After finishing school, she trained and worked as a nurse at Goulburn Base Hospital.
It was here that she met her Olympic hockey player husband Glen Jobson, whose mother was a patient there.
“It was many years before I went out with Glen,” she said.
But go out they did and were married on April 27, 1957, the year after Glen played at the Olympics.
The Jobsons moved to Canberra where Margaret worked at Royal Canberra Hospital and then Goodwin Retirement Village.
Just how well she did her job became obvious in 1990 when she received an unexpected item in the mail.
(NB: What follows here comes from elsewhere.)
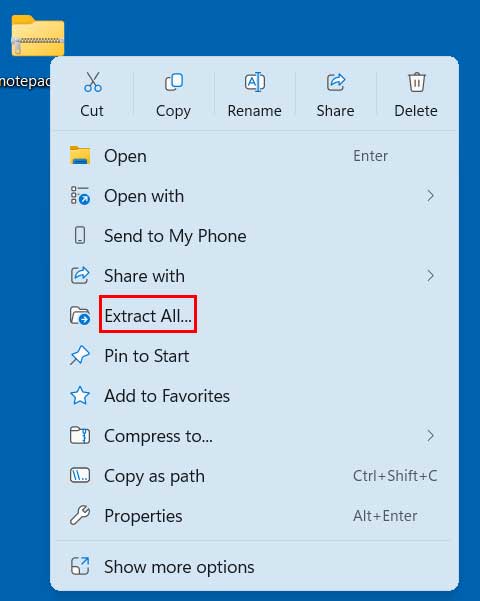Expand the Compress to submenu arrow
480x601 pixels.
click(430, 435)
“It was a letter to say I was to be awarded the Order of Australia Medal,” she recalled.
“I rang Parliament House and said ‘you sent this to the wrong person, only people who do really good work can win this’.”
She was presented with the medal by then Governor-General Bill Hayden.
Soon after the Jobsons moved to the Eurobodalla, after having had a caravan at Barlings Beach for several years.
Margaret began working at Jennings Health Care, as Opal Denhams Beach was known then, in 1992.
She has no intentions of quitting.
“My daughter wanted me to retire this year, but I want to continue, because I would certainly miss it,” she said.
“I admire and respect the elderly.
“They have a lot of stories and are lovely to listen to.”